Apscli
------------------------------
A general purpose workflow engine, also an orchestration tool, written in Python - Python 2.7+ and 3.5+ are supported.
Description
------------------------------
Modern DataCenters often need run all kinds of operation/maintenance jobs, from allocating infrastructure resources(VMs, IPs, Storages...) to install&deploy
software(Oracle, MySQL, JDK, Redis...). Some jobs run in parallel, however, other jobs which have strict dependency relationship, must run in sequence.
Often, several different jobs need to be combined into one service to satisfy users' one requirement. How to combine different jobs together into a service?

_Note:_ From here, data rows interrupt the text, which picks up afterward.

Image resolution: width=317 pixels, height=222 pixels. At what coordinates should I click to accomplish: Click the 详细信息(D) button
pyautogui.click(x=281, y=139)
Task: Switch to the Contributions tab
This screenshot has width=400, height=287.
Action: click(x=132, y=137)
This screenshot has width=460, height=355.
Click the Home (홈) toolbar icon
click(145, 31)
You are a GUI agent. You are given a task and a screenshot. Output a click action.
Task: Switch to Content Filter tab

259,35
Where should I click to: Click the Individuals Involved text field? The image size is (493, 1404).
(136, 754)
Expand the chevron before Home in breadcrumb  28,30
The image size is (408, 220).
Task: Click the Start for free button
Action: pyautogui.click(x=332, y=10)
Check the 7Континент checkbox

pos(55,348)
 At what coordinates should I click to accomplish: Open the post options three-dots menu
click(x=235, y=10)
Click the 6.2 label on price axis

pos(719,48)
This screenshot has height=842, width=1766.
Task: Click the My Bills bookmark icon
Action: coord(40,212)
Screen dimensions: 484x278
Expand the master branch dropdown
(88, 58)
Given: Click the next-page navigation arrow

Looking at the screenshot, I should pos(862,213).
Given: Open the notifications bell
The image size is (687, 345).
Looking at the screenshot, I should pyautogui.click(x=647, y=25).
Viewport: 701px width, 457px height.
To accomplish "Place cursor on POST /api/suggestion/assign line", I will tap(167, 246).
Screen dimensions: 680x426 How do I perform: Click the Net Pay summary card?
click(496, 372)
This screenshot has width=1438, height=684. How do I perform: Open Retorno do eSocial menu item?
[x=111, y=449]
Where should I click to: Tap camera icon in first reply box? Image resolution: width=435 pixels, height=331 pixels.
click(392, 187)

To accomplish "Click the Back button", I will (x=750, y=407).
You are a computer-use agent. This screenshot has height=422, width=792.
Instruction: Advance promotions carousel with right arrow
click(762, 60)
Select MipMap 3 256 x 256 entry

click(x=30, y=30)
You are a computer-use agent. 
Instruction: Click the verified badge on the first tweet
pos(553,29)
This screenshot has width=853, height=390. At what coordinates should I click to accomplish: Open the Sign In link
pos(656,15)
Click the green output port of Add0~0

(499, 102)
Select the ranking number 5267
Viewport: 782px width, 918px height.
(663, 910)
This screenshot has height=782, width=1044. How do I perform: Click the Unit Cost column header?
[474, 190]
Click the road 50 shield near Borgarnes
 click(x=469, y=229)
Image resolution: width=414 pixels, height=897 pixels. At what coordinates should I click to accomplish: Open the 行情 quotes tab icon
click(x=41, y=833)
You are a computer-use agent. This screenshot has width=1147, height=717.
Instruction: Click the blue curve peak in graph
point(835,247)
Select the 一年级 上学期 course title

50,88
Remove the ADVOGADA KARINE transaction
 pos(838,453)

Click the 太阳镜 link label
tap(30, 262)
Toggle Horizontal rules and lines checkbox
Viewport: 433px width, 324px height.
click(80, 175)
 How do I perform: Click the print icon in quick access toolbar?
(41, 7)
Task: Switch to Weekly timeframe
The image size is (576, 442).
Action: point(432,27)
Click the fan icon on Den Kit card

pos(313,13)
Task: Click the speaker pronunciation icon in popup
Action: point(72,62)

How to express dependency relationship between multiple jobs in one service? One way is to hard-code by manually programing(python or shell scripts), case by case,
which took a lot of time as each user's operation/maintenance logic is unique, we have to develop services for them one by one, so, you are kidding me. The other way
however, is let user build his unique service by his own, in a way easy to understand & use: each time there is a new requirement, user express this operation/maintenance
logic by his own. This self-service way decouple jobs / scripts and using of jobs / scripts, which undoubtly provide our user great flexibility and make our scripts easy to
maintain. Finally what we need is just building & maintaining a reusable common-script-lib, which contains numerous small scripts, each correspondes to one single job.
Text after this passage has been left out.